[Provided information]:
───

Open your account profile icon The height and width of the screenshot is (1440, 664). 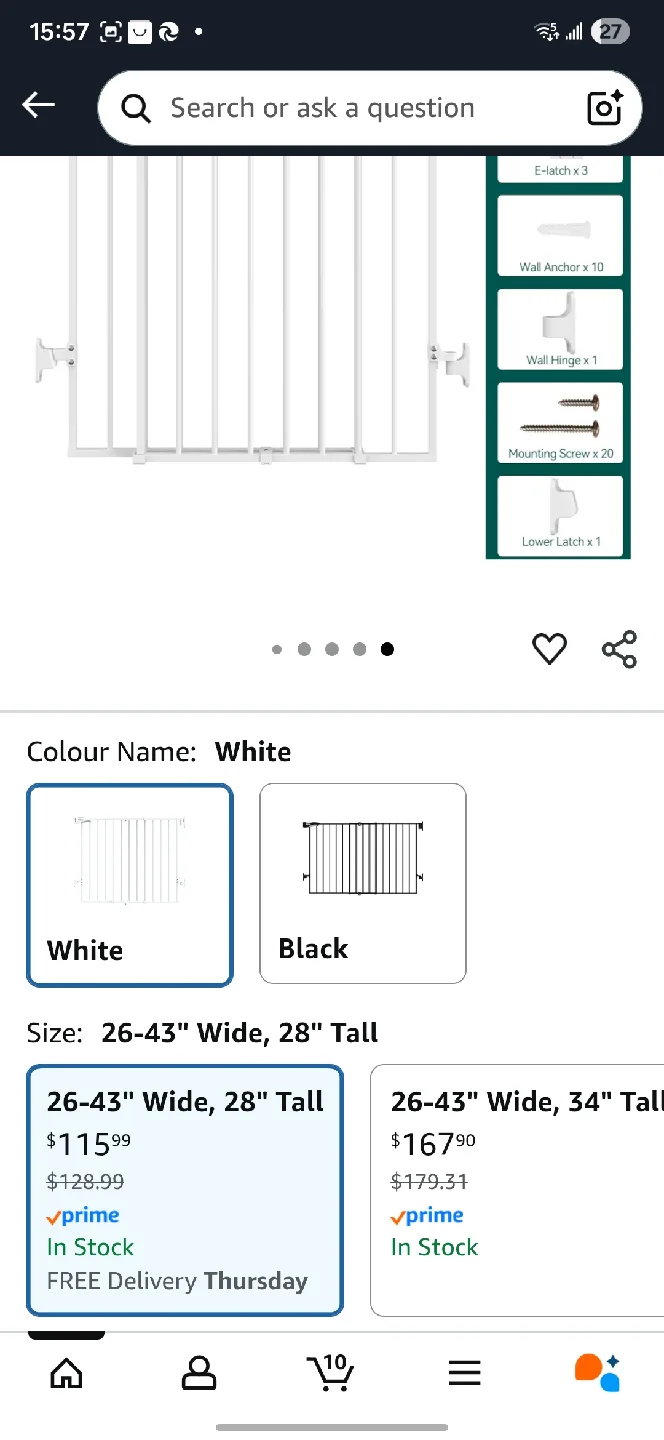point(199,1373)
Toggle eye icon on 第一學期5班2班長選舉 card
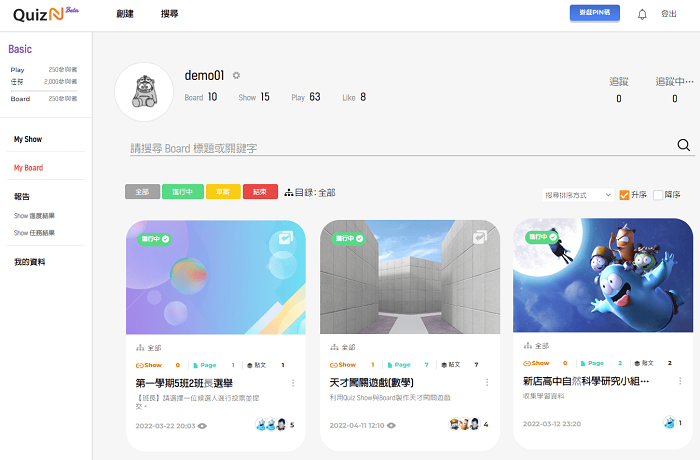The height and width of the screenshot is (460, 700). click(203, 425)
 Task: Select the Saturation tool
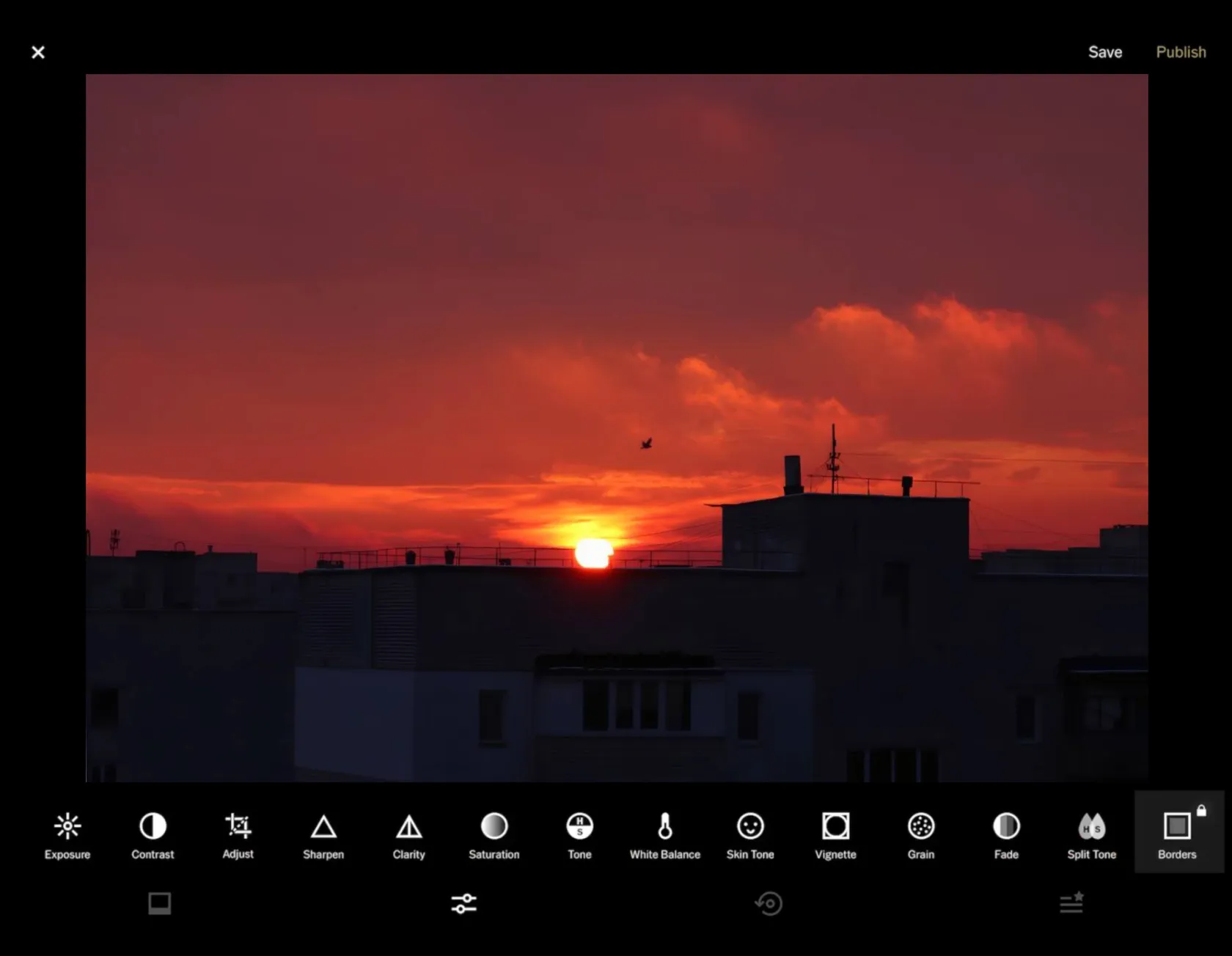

───

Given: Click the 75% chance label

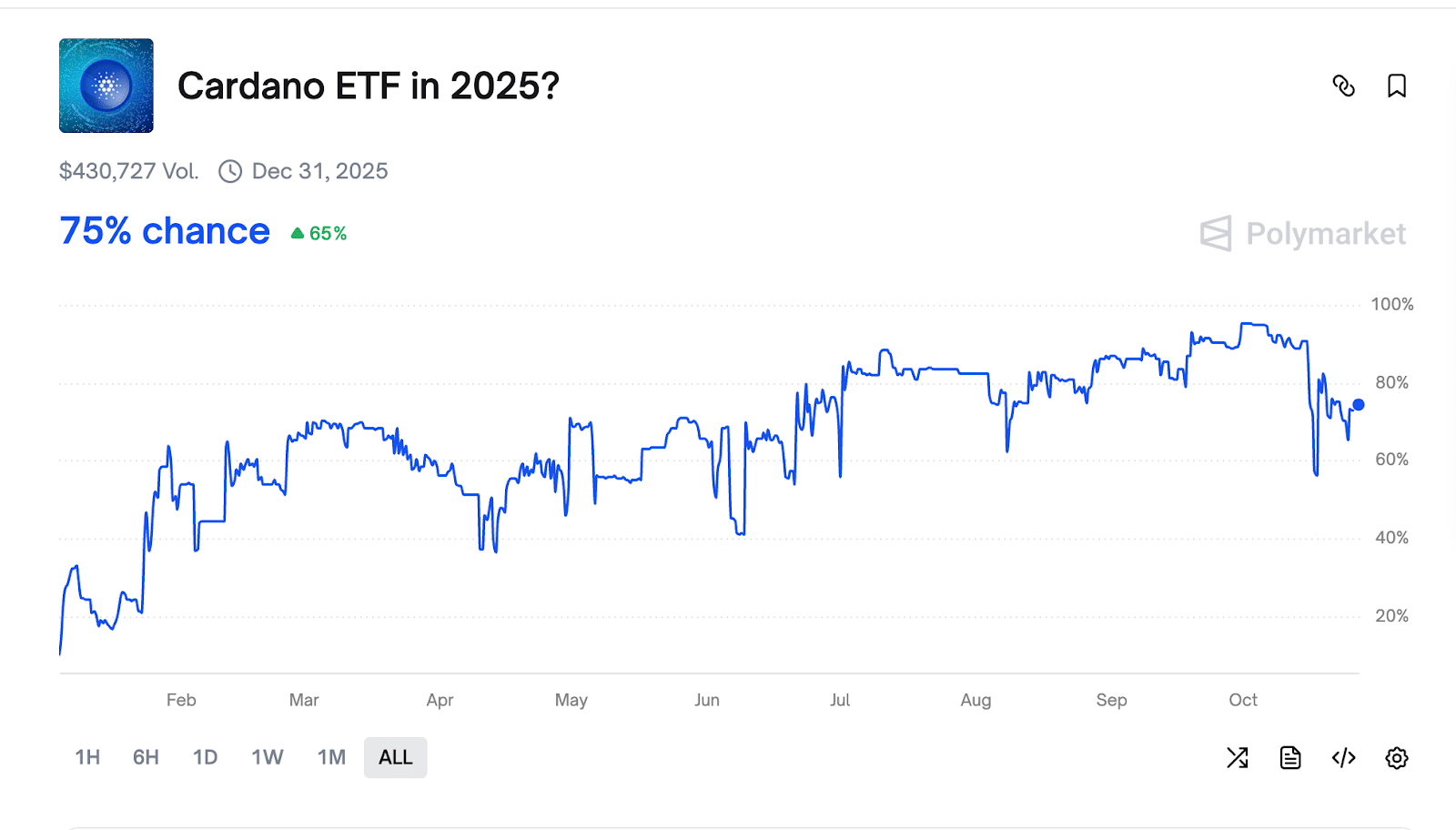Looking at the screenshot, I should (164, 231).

───

[About this task]:
Copy nothing but the lines above from the one with "Toggle eye icon on 第一學期5班2班長選舉 card" to the one with "Task: Select the Saturation tool", inclusive, word for word. Leave every picture out.

[Exercise solution]:
Toggle eye icon on 第一學期5班2班長選舉 card
The height and width of the screenshot is (460, 700). click(203, 425)
 Task: Select the Saturation tool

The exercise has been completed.